We are receiving Event 4625 almost 3,000 times per hour...it appears to be related to an old consultant account that helped configure LF almost two years ago. Here is the full message:
06/23/2017 10:51:19 AM LogName=Security SourceName=Microsoft Windows security auditing. EventCode=4625 EventType=0 Type=Information ComputerName=***lfweb.****.net TaskCategory=Logon OpCode=Info RecordNumber=59956708 Keywords=Audit Failure Message=An account failed to log on. Subject: Security ID: ****\LF_Service Account Name: lf_service Account Domain: **** Logon ID: 0x1DA89 Logon Type: 3 Account For Which Logon Failed: Security ID: NULL SID Account Name: consultant Account Domain: **** Failure Information: Failure Reason: Unknown user name or bad password. Status: 0xC000006D Sub Status: 0xC0000064 Process Information: Caller Process ID: 0x5cc Caller Process Name: C:\Program Files\Laserfiche\Directory Server\LFDS.exe Network Information: Workstation Name: ORAULFWEB Source Network Address: - Source Port: - Detailed Authentication Information: Logon Process: Advapi Authentication Package: Negotiate Transited Services: - Package Name (NTLM only): - Key Length: 0 This event is generated when a logon request fails. It is generated on the computer where access was attempted. The Subject fields indicate the account on the local system which requested the logon. This is most commonly a service such as the Server service, or a local process such as Winlogon.exe or Services.exe. The Logon Type field indicates the kind of logon that was requested. The most common types are 2 (interactive) and 3 (network). The Process Information fields indicate which account and process on the system requested the logon. The Network Information fields indicate where a remote logon request originated. Workstation name is not always available and may be left blank in some cases. The authentication information fields provide detailed information about this specific logon request. - Transited services indicate which intermediate services have participated in this logon request. - Package name indicates which sub-protocol was used among the NTLM protocols. - Key length indicates the length of the generated session key. This will be 0 if no session key was requested.
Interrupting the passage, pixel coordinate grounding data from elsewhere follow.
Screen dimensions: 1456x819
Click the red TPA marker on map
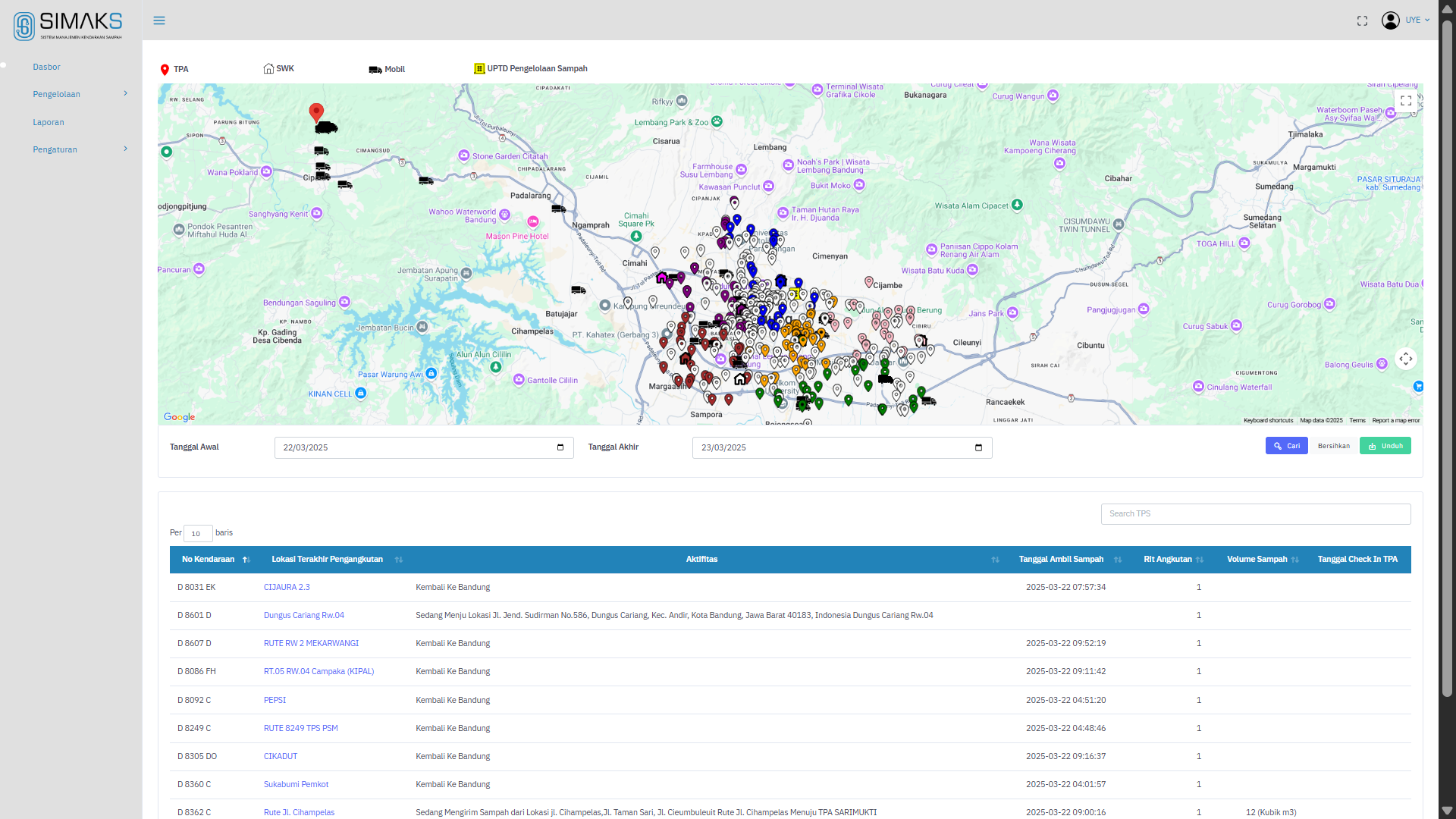tap(316, 113)
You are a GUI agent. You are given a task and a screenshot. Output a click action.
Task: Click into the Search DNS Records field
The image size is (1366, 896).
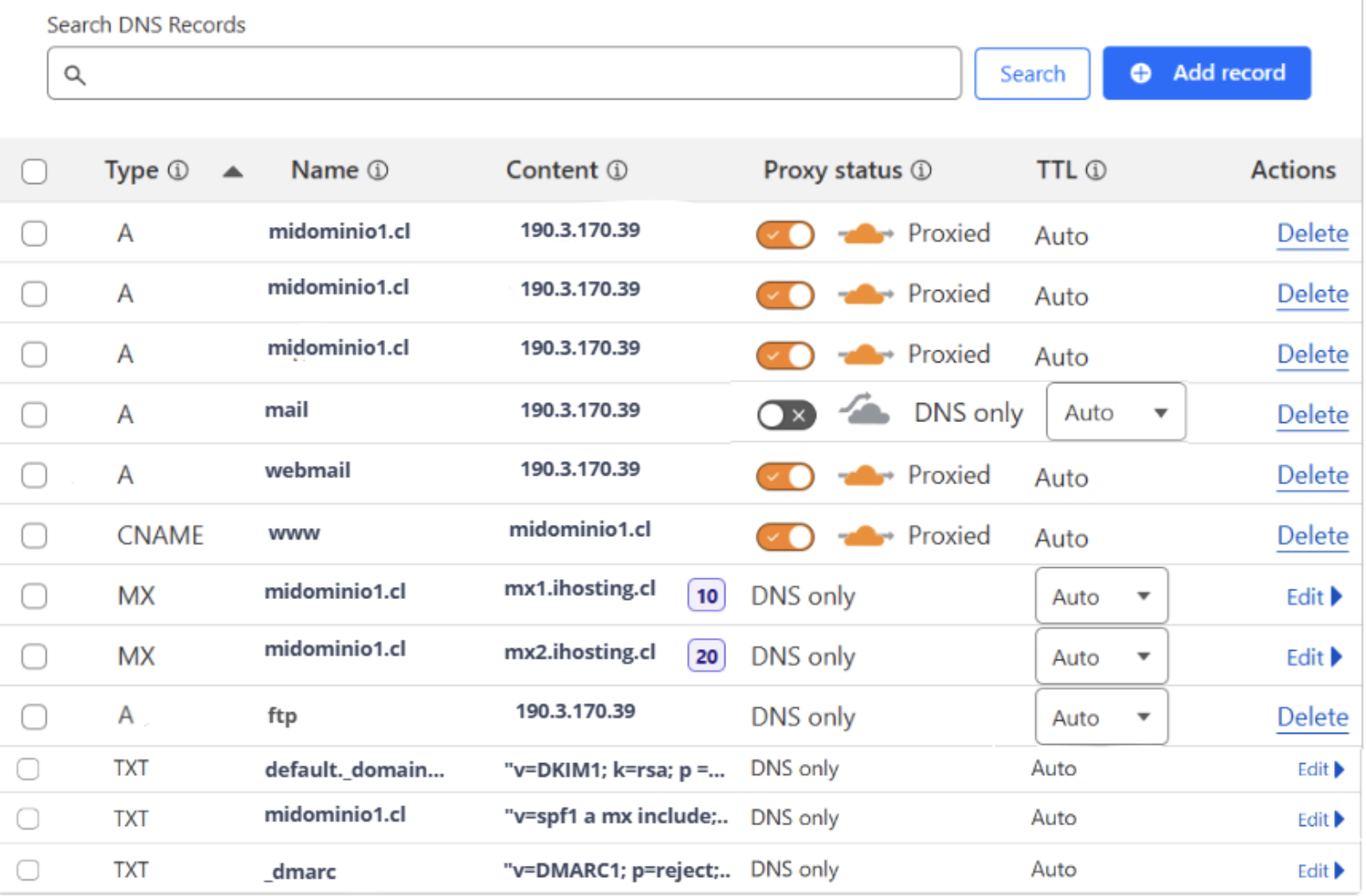click(x=518, y=74)
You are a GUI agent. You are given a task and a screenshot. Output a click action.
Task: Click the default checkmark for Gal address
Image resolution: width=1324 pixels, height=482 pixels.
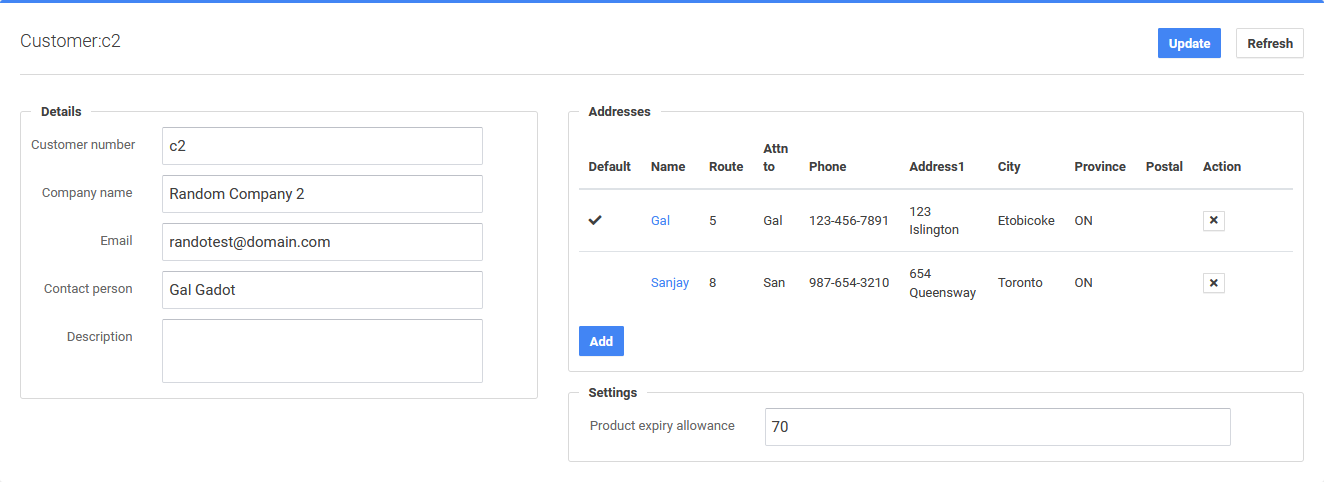click(x=595, y=221)
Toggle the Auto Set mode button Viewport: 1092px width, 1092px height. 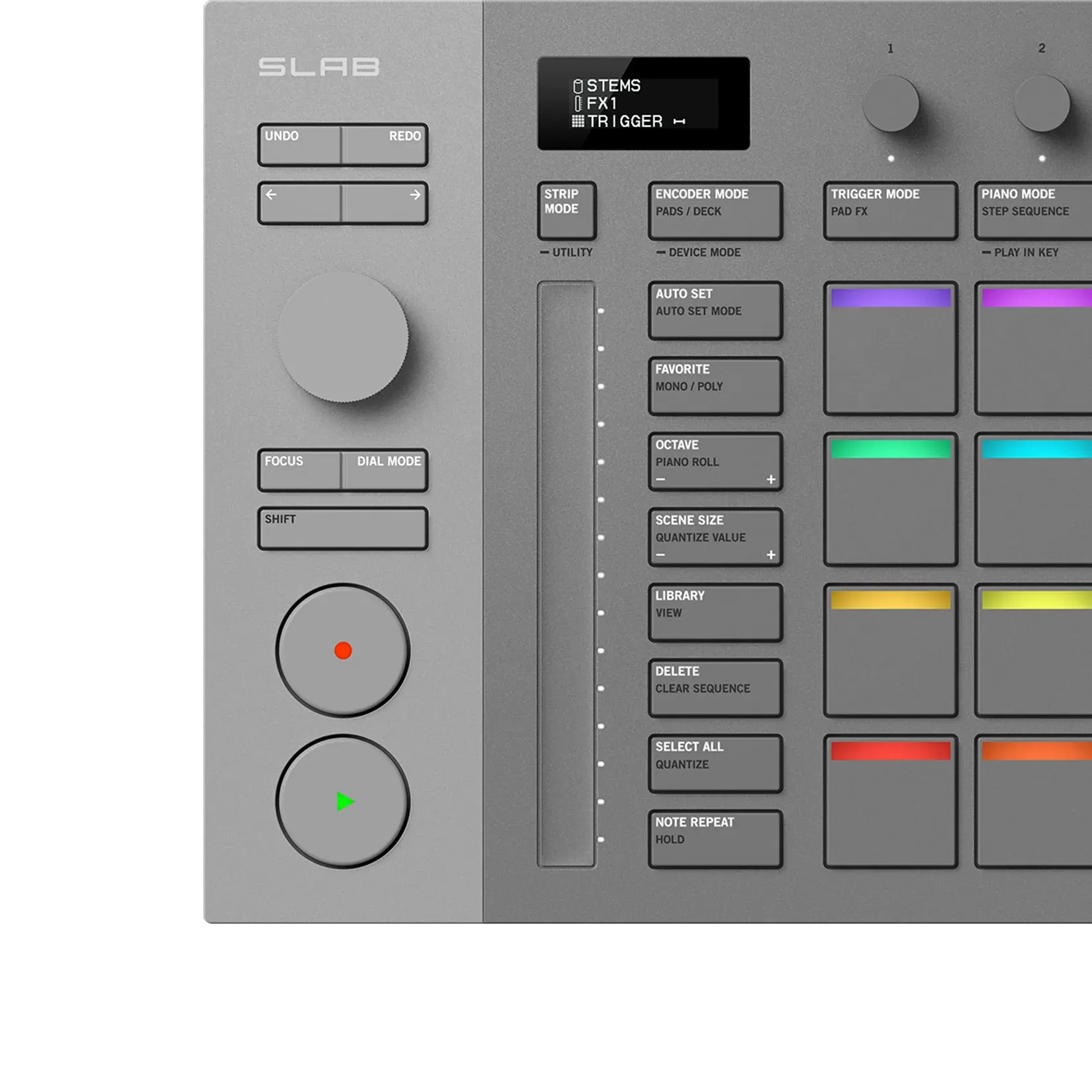(x=715, y=310)
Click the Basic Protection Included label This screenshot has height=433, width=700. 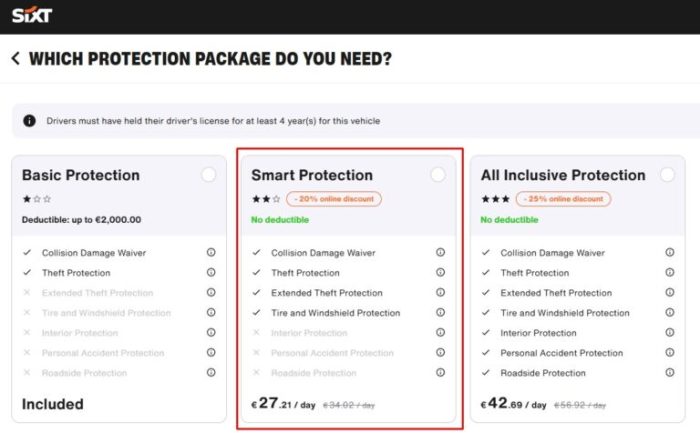coord(53,404)
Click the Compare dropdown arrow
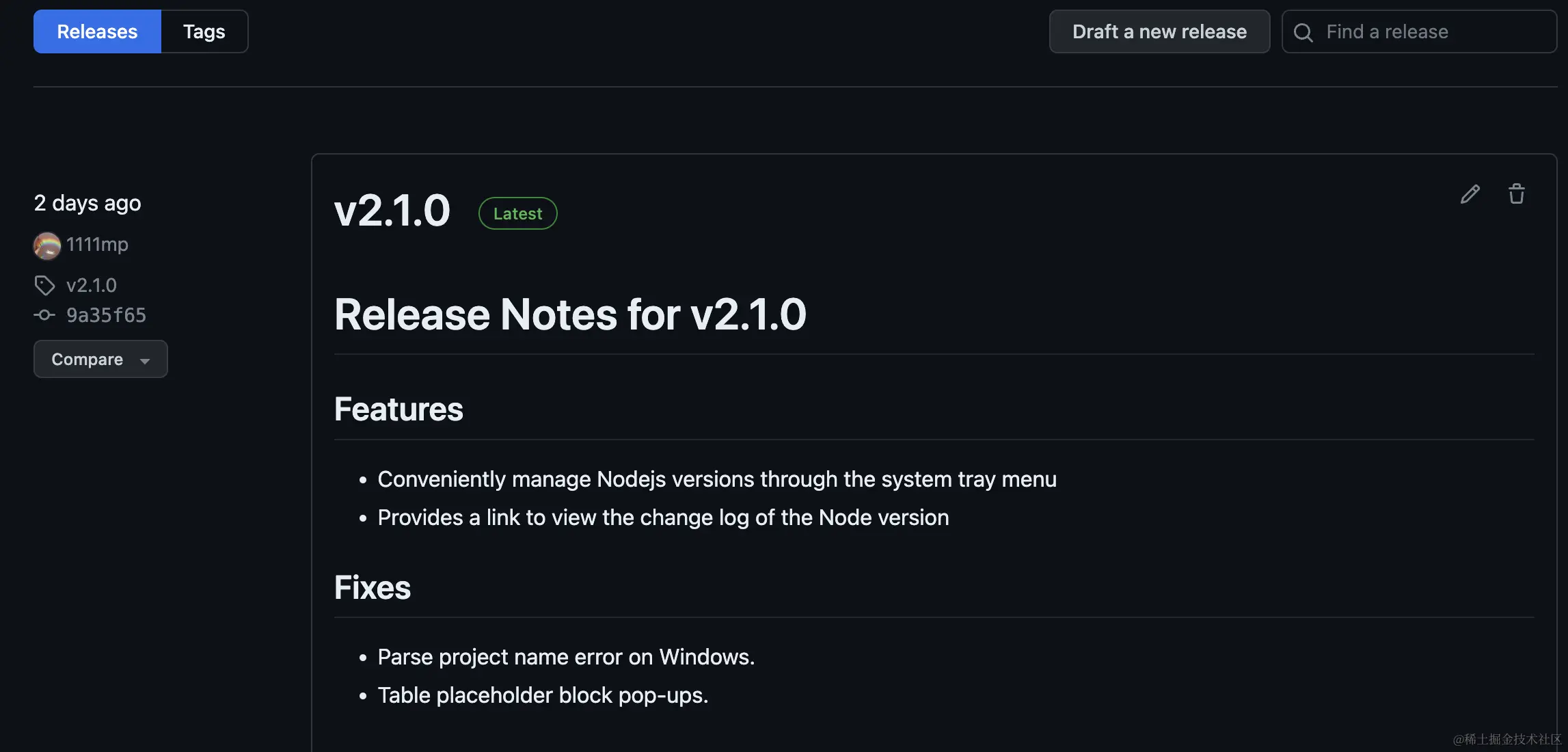Viewport: 1568px width, 752px height. point(144,361)
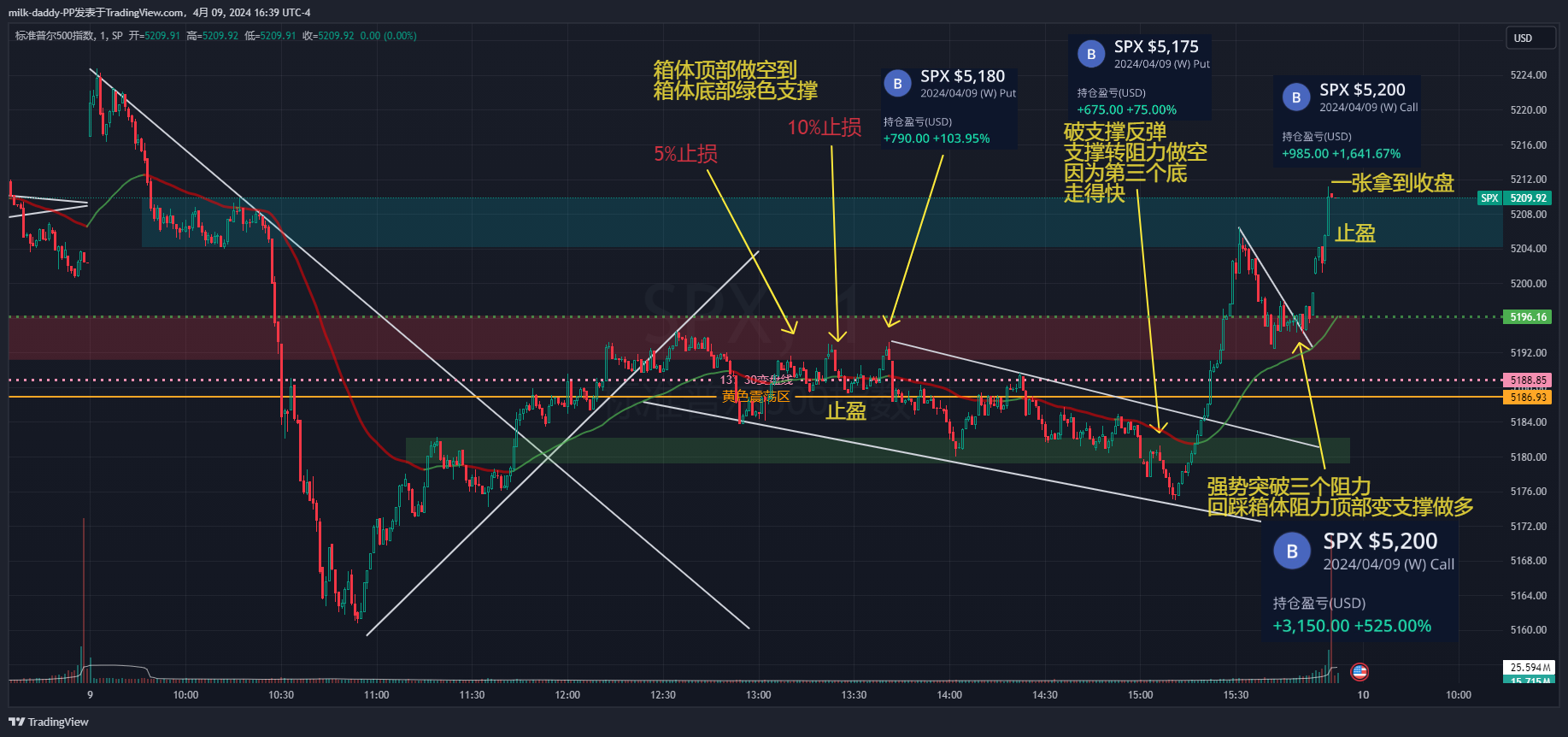Click the 10%止损 red annotation text
This screenshot has height=737, width=1568.
(824, 127)
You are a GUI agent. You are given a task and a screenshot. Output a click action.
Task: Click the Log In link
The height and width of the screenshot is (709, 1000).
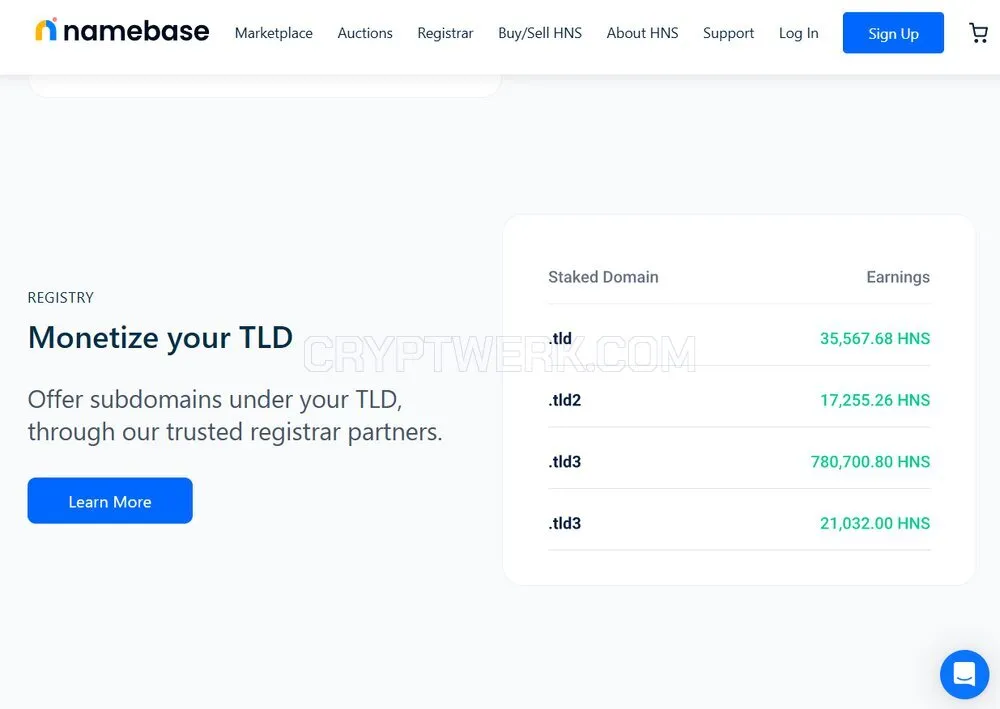click(x=798, y=33)
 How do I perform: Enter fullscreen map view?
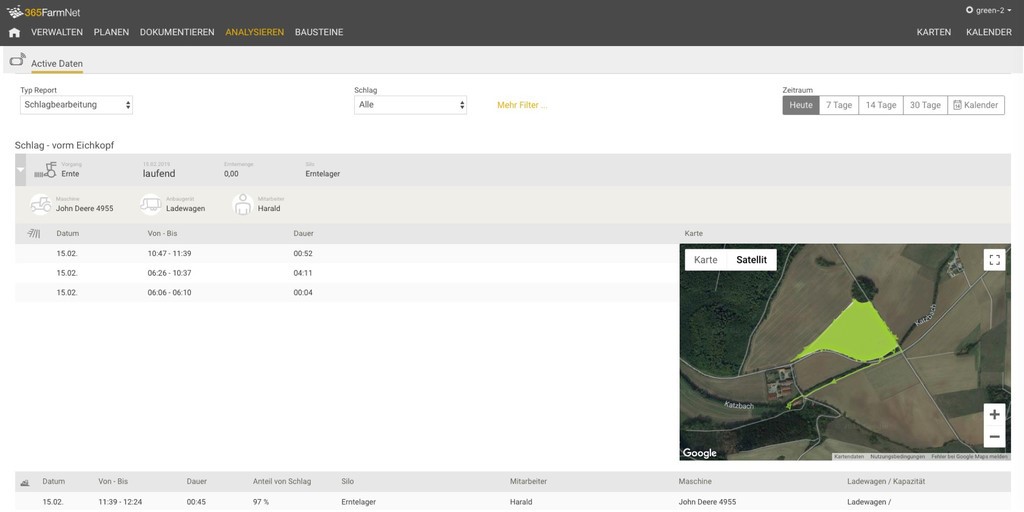click(994, 260)
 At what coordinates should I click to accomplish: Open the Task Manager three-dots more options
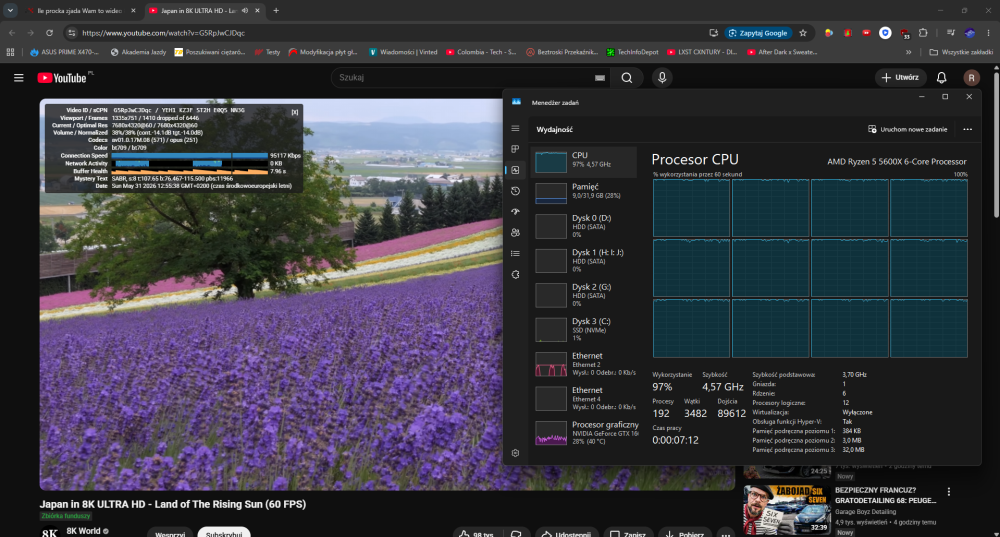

We have tried to re-register the SPN to no avail. Since the consultant's account no longer exists, I'm thinking that is the root cause. However, I have verified that all LF services are indeed using our "lf_service" account...and not the consultant account.
So I guess my question at this point is whether there's any place inside LF itself to configure service accounts...config files, admin GUI, etc.? Just running out of ideas at this point.